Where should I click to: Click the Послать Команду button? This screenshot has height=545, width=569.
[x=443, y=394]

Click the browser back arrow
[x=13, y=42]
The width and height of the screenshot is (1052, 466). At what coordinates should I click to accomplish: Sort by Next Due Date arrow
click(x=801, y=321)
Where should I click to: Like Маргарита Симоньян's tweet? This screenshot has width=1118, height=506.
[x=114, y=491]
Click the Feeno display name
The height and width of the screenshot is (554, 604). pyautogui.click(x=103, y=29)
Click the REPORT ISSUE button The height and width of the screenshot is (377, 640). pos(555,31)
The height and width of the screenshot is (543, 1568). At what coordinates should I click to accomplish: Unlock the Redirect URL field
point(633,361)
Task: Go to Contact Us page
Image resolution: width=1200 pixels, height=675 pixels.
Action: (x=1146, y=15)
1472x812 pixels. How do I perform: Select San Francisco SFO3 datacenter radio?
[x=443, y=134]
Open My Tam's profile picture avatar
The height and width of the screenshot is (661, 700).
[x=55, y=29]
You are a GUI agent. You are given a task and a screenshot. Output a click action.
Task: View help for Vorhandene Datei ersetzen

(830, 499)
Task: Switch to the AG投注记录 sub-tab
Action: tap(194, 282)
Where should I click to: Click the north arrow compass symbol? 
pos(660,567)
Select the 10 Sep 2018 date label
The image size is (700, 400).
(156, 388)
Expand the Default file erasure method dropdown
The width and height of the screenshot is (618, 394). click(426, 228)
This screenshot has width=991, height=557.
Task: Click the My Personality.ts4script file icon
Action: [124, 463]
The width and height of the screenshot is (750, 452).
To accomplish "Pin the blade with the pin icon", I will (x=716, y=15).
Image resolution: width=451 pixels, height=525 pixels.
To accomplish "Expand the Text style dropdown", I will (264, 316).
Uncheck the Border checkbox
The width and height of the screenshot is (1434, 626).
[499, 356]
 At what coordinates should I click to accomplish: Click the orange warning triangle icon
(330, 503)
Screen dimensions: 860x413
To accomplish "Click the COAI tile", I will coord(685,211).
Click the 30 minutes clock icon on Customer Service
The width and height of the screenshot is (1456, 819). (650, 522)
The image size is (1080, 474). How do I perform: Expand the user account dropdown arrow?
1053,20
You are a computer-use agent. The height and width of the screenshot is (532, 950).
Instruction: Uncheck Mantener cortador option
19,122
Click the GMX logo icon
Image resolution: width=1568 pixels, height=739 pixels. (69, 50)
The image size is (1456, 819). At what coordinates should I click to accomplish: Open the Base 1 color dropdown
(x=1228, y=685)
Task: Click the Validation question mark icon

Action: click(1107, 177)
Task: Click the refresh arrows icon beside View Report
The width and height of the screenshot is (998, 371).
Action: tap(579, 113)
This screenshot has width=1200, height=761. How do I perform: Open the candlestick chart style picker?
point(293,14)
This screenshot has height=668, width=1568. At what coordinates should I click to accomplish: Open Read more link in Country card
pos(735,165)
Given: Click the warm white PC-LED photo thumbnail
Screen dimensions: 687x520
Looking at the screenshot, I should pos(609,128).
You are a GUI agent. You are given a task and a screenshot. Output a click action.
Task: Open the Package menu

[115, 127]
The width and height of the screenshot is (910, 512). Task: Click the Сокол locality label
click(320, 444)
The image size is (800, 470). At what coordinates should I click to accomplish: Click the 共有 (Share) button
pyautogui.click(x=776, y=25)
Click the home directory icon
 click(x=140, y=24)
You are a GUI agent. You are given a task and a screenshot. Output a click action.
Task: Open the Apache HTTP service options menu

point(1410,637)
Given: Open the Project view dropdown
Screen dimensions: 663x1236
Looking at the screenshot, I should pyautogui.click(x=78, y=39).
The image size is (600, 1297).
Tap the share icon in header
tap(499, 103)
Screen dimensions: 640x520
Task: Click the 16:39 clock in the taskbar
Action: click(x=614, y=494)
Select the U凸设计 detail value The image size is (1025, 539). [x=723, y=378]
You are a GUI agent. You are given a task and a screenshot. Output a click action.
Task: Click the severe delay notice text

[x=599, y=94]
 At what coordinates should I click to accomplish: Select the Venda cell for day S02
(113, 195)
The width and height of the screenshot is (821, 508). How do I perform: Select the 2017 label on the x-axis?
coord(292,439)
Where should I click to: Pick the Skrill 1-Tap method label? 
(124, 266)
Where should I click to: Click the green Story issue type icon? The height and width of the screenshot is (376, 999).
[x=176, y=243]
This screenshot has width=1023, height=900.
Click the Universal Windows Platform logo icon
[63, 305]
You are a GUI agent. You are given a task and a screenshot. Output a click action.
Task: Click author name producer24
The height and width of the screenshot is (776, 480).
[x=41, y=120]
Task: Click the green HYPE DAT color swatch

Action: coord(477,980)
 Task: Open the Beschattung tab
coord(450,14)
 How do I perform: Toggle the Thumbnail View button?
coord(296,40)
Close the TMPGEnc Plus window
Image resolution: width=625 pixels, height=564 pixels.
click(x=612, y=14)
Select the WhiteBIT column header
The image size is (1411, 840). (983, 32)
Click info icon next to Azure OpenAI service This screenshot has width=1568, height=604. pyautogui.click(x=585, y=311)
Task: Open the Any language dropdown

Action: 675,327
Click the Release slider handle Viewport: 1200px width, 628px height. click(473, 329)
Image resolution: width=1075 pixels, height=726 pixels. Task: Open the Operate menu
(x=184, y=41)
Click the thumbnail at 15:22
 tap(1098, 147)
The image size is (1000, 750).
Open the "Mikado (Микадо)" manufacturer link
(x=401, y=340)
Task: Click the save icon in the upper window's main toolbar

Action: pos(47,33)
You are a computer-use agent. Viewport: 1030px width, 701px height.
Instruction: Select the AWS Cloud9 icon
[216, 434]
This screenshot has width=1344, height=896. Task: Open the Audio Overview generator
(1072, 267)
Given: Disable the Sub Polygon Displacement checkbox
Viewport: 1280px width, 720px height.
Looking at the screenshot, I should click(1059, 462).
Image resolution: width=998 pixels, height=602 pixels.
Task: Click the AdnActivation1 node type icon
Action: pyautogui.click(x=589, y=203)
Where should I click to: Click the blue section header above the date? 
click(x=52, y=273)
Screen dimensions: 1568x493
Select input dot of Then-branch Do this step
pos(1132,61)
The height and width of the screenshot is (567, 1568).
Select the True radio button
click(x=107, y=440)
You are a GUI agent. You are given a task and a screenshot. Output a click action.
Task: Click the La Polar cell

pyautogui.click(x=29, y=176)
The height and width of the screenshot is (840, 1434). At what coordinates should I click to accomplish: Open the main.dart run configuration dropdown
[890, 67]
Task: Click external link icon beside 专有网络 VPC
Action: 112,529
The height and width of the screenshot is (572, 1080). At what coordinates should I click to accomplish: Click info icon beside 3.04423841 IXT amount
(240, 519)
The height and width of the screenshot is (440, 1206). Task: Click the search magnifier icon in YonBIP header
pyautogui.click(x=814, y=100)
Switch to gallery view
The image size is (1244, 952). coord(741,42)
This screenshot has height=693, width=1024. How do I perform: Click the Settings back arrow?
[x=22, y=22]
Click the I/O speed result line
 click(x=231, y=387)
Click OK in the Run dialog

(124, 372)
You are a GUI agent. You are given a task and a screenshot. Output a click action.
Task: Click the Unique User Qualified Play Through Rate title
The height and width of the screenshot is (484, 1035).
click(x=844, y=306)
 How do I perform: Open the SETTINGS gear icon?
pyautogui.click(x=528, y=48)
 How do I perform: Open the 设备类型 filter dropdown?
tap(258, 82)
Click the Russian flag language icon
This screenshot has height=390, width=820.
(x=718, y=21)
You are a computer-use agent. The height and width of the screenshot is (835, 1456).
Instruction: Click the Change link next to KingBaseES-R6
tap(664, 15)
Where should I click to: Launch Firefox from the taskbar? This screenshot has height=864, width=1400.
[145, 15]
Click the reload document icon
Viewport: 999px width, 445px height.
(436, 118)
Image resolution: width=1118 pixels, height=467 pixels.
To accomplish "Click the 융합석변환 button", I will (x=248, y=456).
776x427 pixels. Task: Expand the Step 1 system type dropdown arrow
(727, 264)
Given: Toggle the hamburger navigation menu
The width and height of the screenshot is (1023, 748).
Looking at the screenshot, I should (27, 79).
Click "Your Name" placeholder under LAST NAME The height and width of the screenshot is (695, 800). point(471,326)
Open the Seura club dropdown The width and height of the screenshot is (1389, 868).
+ + +
• Task directions
In the listing above, find each line with "checkbox" and copy it.

• Reply to the exercise
Uncheck the Border checkbox
Given: Disable the Sub Polygon Displacement checkbox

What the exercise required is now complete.